> [Exercise prompt]
Search the records for the word "computer" and pick out every line that has it.

==== Available data

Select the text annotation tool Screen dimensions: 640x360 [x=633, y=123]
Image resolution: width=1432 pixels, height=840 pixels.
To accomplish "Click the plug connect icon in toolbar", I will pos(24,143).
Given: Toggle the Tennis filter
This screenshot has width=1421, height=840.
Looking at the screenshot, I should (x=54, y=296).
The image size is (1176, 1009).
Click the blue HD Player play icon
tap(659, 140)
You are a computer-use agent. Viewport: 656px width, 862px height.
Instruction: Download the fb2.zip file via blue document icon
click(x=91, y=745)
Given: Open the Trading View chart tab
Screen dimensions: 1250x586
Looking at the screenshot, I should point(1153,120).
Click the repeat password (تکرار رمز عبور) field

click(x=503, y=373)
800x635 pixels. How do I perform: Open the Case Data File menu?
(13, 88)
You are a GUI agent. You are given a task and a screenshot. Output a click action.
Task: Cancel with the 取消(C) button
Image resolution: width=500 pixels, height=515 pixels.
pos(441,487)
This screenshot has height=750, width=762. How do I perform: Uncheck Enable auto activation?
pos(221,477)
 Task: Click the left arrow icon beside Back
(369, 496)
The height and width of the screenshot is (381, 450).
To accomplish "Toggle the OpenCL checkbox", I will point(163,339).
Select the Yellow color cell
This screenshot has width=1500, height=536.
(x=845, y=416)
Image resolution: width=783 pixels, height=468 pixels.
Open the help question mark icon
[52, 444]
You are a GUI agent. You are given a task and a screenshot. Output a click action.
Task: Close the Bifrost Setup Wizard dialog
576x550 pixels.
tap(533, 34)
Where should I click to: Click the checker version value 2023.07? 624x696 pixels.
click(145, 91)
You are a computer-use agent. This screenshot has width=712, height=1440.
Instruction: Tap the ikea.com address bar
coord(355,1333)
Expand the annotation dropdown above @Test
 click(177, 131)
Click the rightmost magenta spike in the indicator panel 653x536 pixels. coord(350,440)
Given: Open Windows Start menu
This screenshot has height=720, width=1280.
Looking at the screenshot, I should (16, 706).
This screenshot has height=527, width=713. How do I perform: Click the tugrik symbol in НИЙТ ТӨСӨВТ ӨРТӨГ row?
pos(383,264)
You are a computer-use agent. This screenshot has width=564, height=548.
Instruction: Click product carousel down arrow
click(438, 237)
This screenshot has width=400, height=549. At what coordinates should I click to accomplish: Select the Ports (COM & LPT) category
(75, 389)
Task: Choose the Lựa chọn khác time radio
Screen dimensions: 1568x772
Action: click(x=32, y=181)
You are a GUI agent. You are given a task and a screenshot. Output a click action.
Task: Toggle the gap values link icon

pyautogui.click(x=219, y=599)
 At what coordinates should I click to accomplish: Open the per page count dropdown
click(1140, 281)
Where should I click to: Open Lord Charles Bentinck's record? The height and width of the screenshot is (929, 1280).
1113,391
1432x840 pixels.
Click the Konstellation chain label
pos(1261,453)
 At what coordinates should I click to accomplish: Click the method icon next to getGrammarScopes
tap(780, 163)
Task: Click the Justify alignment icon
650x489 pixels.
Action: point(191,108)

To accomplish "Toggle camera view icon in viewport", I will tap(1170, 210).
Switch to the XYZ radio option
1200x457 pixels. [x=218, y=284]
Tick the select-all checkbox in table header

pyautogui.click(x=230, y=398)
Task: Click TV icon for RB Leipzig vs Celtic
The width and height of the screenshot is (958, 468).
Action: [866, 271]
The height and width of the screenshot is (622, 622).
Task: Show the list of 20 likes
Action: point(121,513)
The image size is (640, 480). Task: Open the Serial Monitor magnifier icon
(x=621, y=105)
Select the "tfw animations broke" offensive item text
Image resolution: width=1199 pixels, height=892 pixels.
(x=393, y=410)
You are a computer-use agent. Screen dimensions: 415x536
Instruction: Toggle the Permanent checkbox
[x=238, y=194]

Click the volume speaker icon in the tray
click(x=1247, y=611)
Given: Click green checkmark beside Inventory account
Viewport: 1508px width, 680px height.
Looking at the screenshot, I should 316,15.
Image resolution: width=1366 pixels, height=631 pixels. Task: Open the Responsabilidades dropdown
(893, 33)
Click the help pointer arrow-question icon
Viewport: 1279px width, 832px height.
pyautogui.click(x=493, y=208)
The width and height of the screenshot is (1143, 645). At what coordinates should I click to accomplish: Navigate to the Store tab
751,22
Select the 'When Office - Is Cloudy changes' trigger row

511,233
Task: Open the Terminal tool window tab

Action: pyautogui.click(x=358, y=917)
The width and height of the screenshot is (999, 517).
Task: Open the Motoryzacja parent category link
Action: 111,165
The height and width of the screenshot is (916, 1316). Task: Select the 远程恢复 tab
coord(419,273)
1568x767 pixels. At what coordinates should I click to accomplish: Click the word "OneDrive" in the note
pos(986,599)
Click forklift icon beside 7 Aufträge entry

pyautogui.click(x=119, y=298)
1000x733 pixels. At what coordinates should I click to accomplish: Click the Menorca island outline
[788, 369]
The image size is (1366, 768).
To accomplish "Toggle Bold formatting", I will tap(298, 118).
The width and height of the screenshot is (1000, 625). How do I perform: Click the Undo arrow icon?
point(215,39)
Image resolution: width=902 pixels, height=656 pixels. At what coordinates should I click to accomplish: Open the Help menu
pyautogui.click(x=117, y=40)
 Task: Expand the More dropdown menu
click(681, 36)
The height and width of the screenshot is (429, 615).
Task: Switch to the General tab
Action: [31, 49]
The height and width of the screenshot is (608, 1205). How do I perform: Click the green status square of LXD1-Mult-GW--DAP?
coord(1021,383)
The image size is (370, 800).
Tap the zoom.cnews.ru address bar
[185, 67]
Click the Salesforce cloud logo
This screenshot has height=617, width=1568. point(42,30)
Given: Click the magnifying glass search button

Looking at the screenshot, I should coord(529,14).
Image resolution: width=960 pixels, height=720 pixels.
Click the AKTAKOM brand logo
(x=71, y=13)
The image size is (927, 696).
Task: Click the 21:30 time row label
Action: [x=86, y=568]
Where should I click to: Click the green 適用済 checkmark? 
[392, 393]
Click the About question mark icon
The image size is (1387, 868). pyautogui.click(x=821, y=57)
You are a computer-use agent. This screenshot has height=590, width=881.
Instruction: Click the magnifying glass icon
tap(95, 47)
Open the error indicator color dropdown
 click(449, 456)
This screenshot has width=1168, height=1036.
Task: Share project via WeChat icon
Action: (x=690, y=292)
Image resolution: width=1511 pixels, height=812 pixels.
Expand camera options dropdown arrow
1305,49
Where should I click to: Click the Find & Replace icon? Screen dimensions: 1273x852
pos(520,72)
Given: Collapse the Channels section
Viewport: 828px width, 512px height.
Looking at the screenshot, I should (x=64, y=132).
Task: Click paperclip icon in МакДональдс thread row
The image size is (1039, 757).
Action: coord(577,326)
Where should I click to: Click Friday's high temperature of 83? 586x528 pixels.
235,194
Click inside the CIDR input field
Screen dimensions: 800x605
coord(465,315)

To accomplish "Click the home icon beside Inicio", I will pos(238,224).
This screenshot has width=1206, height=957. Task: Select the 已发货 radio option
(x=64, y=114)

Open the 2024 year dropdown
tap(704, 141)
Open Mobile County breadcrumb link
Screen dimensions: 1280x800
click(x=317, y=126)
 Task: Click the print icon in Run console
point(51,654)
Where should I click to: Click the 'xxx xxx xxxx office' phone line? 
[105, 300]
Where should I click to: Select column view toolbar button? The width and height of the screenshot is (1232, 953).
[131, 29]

========

> [Response area]
You are a computer-use agent. Viewport: 656px width, 862px height.
You are a computer-use agent. This screenshot has width=712, height=1440.
You are a computer-use agent. This screenshot has width=564, height=548.
You are a computer-use agent. Screen dimensions: 415x536
You are a computer-use agent. This screenshot has height=590, width=881.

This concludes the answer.